Aerial Surveillance to Detect Building Code Violations
The Baltimore housing department has a new tool to find homeowners who have been building rooftop decks without a permit: aerial mapping. Baltimore bought aerial photographs of the entire city and used software to correlate the images with databases of address information and permit records. Inspectors have just begun knocking on doors of residents who built decks without permission.
On the face of it, this is nothing new. Police always have been able to inspect buildings for permit violations. The difference is they would do it manually, and that limited its use. It simply wasn’t feasible for the police to automatically document every building code violation in any city. What’s different isn’t the police tactic but the efficiency of the process.
Technology is fundamentally changing the nature of surveillance. Years ago, surveillance involved trench-coated detectives following people down streets. It was laborious and expensive, and was only used when there was reasonable suspicion of a crime. Modern surveillance is the police officer sitting at a computer with a satellite image of an entire neighborhood. It’s the same, but it’s completely different. It’s wholesale surveillance.
And it disrupts the balance between the powers of the police and the rights of the people.
Wholesale surveillance is fast becoming the norm. Security cameras are everywhere, even in places satellites can’t see. Automatic toll road devices track cars at tunnels and bridges. We can all be tracked by our cell phones. Our purchases are tracked by banks and credit card companies, our telephone calls by phone companies, our Internet surfing habits by Web site operators.
Like the satellite images, the electronic footprints we leave everywhere can be automatically correlated with databases. The data can be stored forever, allowing police to conduct surveillance backward in time.
The effects of wholesale surveillance on privacy and civil liberties is profound, but unfortunately, the debate often gets mischaracterized as a question about how much privacy we need to give up in order to be secure. This is wrong. It’s obvious that we are all safer when the police can use all possible crimefighting techniques. The Fourth Amendment already allows police to perform even the most intrusive searches of your home and person.
What we need are mechanisms to prevent abuse and hold the police accountable and assurances that the new techniques don’t place an unreasonable burden on the innocent. In many cases, the Fourth Amendment already provides for this in its requirement of a warrant.

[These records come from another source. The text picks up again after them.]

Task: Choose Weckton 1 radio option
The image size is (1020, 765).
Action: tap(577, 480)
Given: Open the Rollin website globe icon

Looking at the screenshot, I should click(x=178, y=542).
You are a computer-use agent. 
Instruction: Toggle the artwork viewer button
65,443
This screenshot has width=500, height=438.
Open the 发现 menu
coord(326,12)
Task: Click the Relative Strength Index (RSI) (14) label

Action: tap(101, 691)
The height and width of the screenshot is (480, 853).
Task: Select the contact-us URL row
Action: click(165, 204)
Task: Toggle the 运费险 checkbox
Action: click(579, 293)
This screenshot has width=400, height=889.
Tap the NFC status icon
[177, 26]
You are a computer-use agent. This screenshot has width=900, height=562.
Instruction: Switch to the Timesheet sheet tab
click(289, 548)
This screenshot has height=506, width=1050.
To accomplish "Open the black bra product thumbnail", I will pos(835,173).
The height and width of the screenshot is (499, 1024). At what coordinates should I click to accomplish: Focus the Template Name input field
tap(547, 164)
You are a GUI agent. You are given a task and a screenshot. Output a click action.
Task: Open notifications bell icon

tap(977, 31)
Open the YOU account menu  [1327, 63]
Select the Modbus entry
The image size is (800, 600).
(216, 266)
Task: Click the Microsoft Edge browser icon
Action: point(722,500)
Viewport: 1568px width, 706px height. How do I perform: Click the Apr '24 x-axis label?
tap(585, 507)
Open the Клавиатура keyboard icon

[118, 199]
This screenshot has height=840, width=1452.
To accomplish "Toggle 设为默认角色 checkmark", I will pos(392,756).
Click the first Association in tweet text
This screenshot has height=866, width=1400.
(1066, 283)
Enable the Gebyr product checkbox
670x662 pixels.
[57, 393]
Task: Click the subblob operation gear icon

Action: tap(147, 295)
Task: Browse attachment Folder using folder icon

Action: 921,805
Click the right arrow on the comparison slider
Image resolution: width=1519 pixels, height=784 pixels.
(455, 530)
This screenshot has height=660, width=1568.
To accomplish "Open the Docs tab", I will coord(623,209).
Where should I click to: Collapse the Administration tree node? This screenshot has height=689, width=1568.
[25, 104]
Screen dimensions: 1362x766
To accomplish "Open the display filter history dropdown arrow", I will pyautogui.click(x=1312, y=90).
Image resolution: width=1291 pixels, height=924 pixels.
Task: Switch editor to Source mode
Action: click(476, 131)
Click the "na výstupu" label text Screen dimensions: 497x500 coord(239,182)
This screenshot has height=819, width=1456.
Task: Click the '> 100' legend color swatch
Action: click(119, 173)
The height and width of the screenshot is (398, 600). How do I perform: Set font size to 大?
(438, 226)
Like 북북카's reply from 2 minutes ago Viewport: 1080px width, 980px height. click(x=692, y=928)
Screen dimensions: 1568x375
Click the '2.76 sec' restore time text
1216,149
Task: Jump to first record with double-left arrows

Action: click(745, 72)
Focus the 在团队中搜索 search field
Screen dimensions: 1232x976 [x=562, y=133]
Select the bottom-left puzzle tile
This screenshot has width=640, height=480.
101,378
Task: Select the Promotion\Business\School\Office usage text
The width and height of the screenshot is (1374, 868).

The warrant process requires that a “neutral and detached magistrate” review the basis for the search and take responsibility for the outcome. The key is independent judicial oversight; the warrant process is itself a security measure that protects us from abuse and makes us more secure.
This works for some searches, but not for most wholesale surveillance. The courts already have ruled that the police cannot use thermal imaging to see through the walls of your home without a warrant, but that it’s OK for them to fly overhead and peer over your fences without a warrant. They need a warrant before opening your paper mail or listening in on your phone calls.
Wholesale surveillance calls for something else: lessening of criminal penalties. The reason criminal punishments are severe is to create a deterrent because it is hard to catch wrongdoers. As they become easier to catch, a realignment is necessary. When the police can automate the detection of a wrongdoing, perhaps there should no longer be any criminal penalty attached. For example, red-light cameras and speed-trap cameras issue citations without any “points” assessed against drivers.
Another obvious protection is notice. Baltimore should send mail to every homeowner announcing the use of aerial photography to document building code violations, urging individuals to come into compliance.
Wholesale surveillance is not simply a more efficient way for the police to do what they’ve always done. It’s a new police power, one made possible with today’s technology and one that will be made easier with tomorrow’s. And with any new police power, we as a society need to take an active role in establishing rules governing its use. To do otherwise is to cede ever more authority to the police.